5 Ways to Get Personal and Get Relevant
Don’t be shy! Getting personal in your fundraising communications is key to strong relationships with prospects and supporters.
Here’s how to do it, with techniques that are doable for you no matter what’s on your to-do list. A small effort here (and that’s all it takes) makes a huge difference.
Personal is a two-way street
Most nonprofit fundraisers I know consider getting personal as a one-way street. Your organization learns all it can about the folks you want to get to act — donate, attend an event, leave a bequest — and uses those insights to:
- Personalize communications to bond by integrating the first names of your community members in salutations, subject lines and the like.
- Customize communications to increase relevance by segmenting your list (breaking out members by special interest, wants, previous actions, location or any other combination of selections) and using this understanding to deliver content with focus, frequency and tone that fits best with each segment’s profile.
Take it one step further
It’s been proved time and time again that sharing some of oneself speeds relationship building.

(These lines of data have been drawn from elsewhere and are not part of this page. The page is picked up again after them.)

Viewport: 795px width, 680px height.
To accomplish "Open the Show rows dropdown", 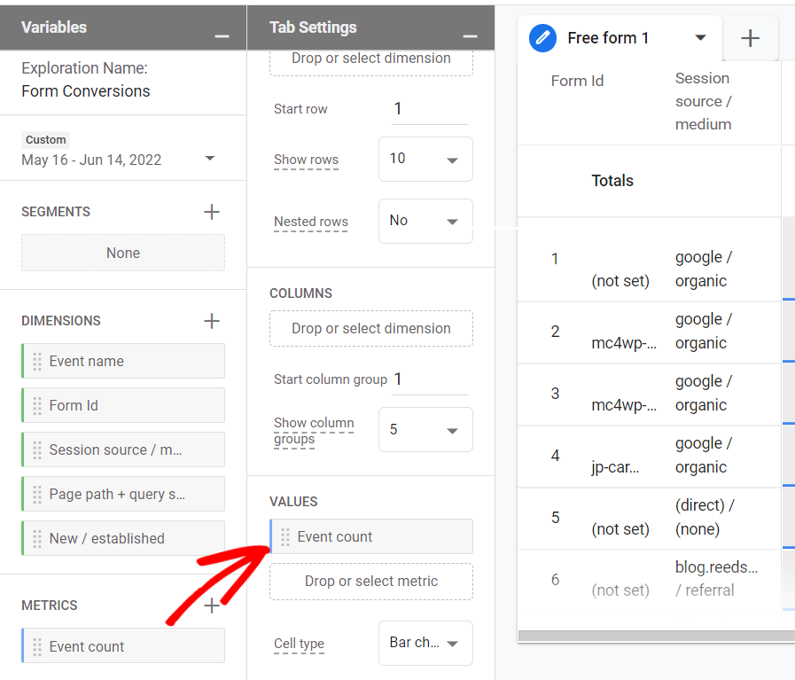I will (x=425, y=160).
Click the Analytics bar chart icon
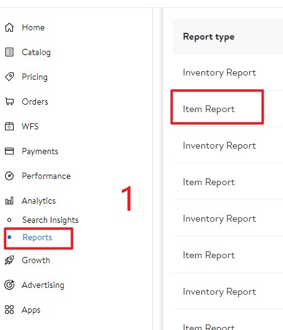The width and height of the screenshot is (283, 330). click(x=9, y=201)
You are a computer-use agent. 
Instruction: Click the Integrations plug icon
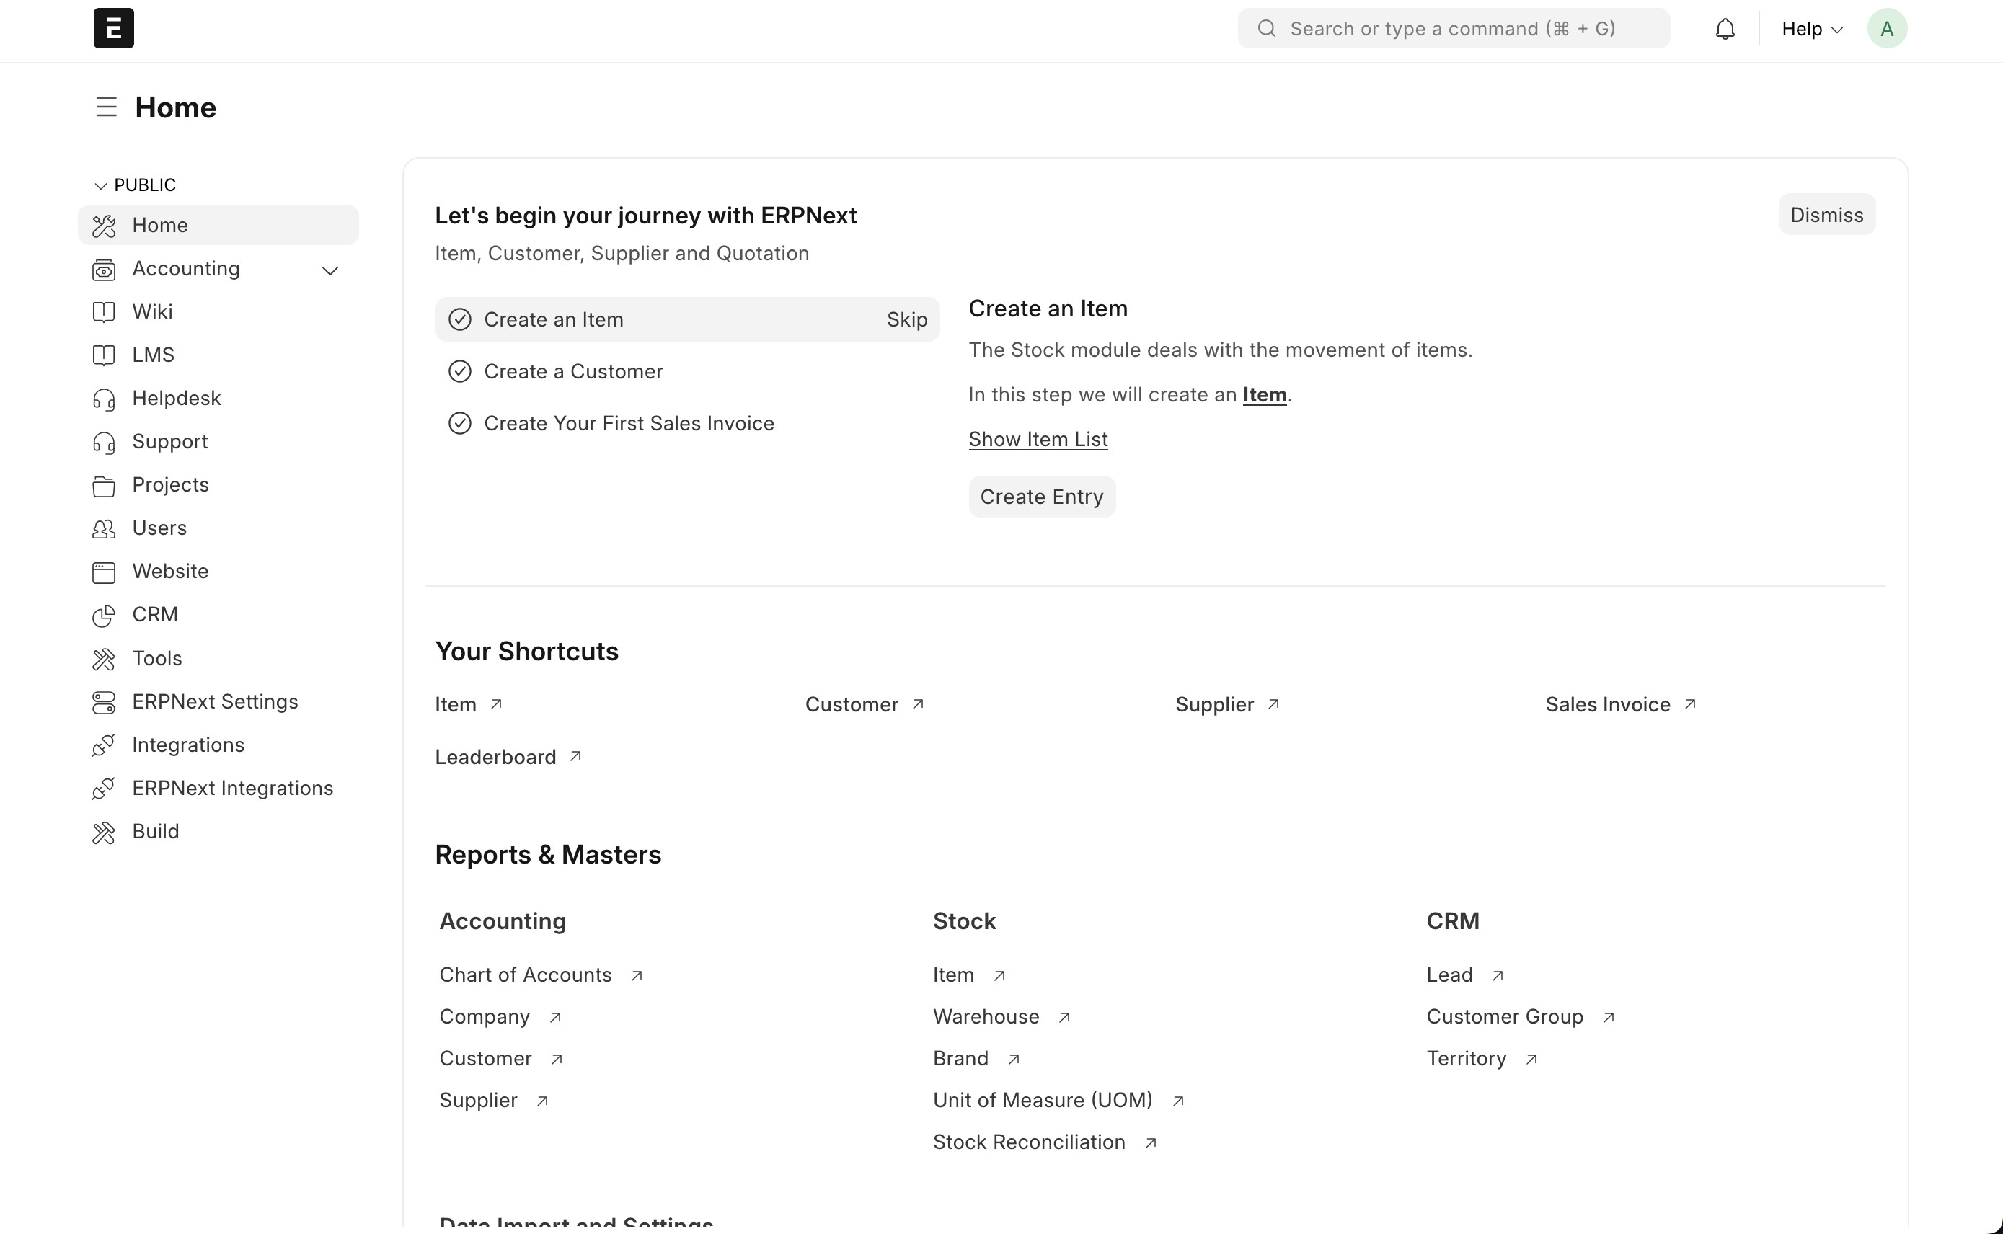[104, 745]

Think of a recent conversation you had, personal or professional. When you share something of yourself — an experience related to the topic of conversation or that of a friend or family member — that strengthens your growing bond. Your conversational partner understands you a bit better, feels special that you shared something personal and is much more likely to do the same. That’s how relationships deepen.
Here are some easy ways to put personal to work in your communications:
1. Include your name (or your organization’s spokesperson’s name) in your e-mail “from line” when you send bulk e-mails from your organization. It’s a must for bulk advocacy and fundraising e-mails, and recommended strongly for e-newsletters.
Just take a look at the examples here.
- From: Newark Museum
- From: ChildFund International
- From: Becca Neubardt, Corporate Accountability International
- From: Reeves-Reed Arboretum
- From: Steve Pasierb, The Partnership at Drugfree.org
- From: Amy K. Dacey
- From: Amy Bloustine, The Partnership at Drugfree.org
Which approach draws you in more? Name plus organization is even better than just a name, which just isn’t enough context, (especially if it’s from a celebrity).
It’s always good to know that there’s a human being there on the other end, and this simple change makes your e-mails more recognizable in the daily onslaught.
2. Make your own name more personal in your professional e-mail “from line” — make it Kathy Dempsey rather than Dempsey, Kathy or firstname.lastname@example.org.
3. Be yourself in the tone and style of your writing. You want to ensure it’s a person-to-person communication, rather than institution-to-person.
Of course, you have to sound like yourself within the framework of your organization’s voice (make sure that’s clearly defined, shared and practiced organizationwide) for consistency’s sake, but a robust organizational voice enables individual personalities to flourish.
4. Share more of yourself than you currently do, in keeping with the culture of your organization and the preferences of your community. Here are a few ways to do so:
- Include a mention of your passions or family in your professional bio, and make sure your colleagues do the same. (Read more on strong organizational bios here.)
- Feature your photo in your e-mail, letter or Facebook page. You plus beneficiaries, volunteers or donors (with caption) is a refreshing variation.
- When you are at a face-to-face event, introduce yourself (no hovering in the back) and follow up on those brief conversations quickly via e-mail. Let blog readers and Facebook likers know your professional travel schedule and plan a casual get-together (over coffee, perhaps). Face-to-face remains unequaled for strengthening connections.
5. Close your communications with a memorable goodbye, featuring your signature (a low-res graphic is easy to pull into e-mails or letters) and a photo when it makes sense. Test it in an e-mail or two; it’s less of an issue in letters.
Let’s get personal
Take as many of these five steps as you can, as soon as you can, and urge your colleagues to do the same.
If you get pushback from colleagues or leadership, find personal campaigns from organizations competing for the same attention and dollars and show them to the dissenters, along with these examples. This approach tends to work wonders!